## EXERCISE PROMPT
Your answer should restate each line of the data below word for word.

── DATA RECORDS ──

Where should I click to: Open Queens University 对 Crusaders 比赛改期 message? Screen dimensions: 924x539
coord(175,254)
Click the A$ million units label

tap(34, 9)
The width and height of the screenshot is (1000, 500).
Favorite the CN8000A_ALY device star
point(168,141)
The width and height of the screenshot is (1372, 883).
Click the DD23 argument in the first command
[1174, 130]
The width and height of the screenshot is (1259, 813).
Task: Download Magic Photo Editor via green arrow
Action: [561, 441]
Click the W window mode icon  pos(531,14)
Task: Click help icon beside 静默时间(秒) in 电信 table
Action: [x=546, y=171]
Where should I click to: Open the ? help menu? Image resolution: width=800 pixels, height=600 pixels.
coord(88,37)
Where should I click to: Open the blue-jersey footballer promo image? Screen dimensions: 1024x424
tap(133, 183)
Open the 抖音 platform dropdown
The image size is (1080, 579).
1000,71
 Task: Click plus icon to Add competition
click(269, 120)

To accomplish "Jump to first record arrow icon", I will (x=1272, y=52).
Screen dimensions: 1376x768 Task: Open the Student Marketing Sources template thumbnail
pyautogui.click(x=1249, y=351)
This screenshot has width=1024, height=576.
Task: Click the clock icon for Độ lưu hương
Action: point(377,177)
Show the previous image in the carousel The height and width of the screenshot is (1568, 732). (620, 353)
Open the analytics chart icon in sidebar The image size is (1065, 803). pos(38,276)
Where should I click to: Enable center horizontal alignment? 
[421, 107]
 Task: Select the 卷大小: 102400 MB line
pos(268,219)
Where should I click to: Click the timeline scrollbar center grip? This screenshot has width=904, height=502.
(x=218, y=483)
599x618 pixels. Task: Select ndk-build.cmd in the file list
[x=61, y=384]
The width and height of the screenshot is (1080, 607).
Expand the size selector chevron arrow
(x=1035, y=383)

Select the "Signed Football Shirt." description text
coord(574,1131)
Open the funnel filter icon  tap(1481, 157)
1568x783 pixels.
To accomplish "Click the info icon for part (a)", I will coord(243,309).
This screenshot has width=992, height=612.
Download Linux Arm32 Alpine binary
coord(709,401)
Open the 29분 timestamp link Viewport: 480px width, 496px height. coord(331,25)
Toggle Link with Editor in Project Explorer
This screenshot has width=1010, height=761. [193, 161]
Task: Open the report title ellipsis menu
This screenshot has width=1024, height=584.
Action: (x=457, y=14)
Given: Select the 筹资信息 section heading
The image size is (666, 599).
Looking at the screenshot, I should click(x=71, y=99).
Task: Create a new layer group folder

───

## ANSWER SECTION
Where should I click to: Open Queens University 对 Crusaders 比赛改期 message? Screen dimensions: 924x539
coord(175,254)
Click the A$ million units label

tap(34, 9)
The width and height of the screenshot is (1000, 500).
Favorite the CN8000A_ALY device star
point(168,141)
The width and height of the screenshot is (1372, 883).
Click the DD23 argument in the first command
[1174, 130]
The width and height of the screenshot is (1259, 813).
Task: Download Magic Photo Editor via green arrow
Action: [561, 441]
Click the W window mode icon  pos(531,14)
Task: Click help icon beside 静默时间(秒) in 电信 table
Action: [x=546, y=171]
Where should I click to: Open the ? help menu? Image resolution: width=800 pixels, height=600 pixels.
coord(88,37)
Where should I click to: Open the blue-jersey footballer promo image? Screen dimensions: 1024x424
tap(133, 183)
Open the 抖音 platform dropdown
The image size is (1080, 579).
1000,71
 Task: Click plus icon to Add competition
click(269, 120)

To accomplish "Jump to first record arrow icon", I will (x=1272, y=52).
Screen dimensions: 1376x768 Task: Open the Student Marketing Sources template thumbnail
pyautogui.click(x=1249, y=351)
This screenshot has width=1024, height=576.
Task: Click the clock icon for Độ lưu hương
Action: point(377,177)
Show the previous image in the carousel The height and width of the screenshot is (1568, 732). (620, 353)
Open the analytics chart icon in sidebar The image size is (1065, 803). pos(38,276)
Where should I click to: Enable center horizontal alignment? 
[421, 107]
 Task: Select the 卷大小: 102400 MB line
pos(268,219)
Where should I click to: Click the timeline scrollbar center grip? This screenshot has width=904, height=502.
(x=218, y=483)
599x618 pixels. Task: Select ndk-build.cmd in the file list
[x=61, y=384]
The width and height of the screenshot is (1080, 607).
Expand the size selector chevron arrow
(x=1035, y=383)

Select the "Signed Football Shirt." description text
coord(574,1131)
Open the funnel filter icon  tap(1481, 157)
1568x783 pixels.
To accomplish "Click the info icon for part (a)", I will coord(243,309).
This screenshot has width=992, height=612.
Download Linux Arm32 Alpine binary
coord(709,401)
Open the 29분 timestamp link Viewport: 480px width, 496px height. coord(331,25)
Toggle Link with Editor in Project Explorer
This screenshot has width=1010, height=761. [193, 161]
Task: Open the report title ellipsis menu
This screenshot has width=1024, height=584.
Action: (x=457, y=14)
Given: Select the 筹资信息 section heading
The image size is (666, 599).
Looking at the screenshot, I should click(x=71, y=99).
Task: Create a new layer group folder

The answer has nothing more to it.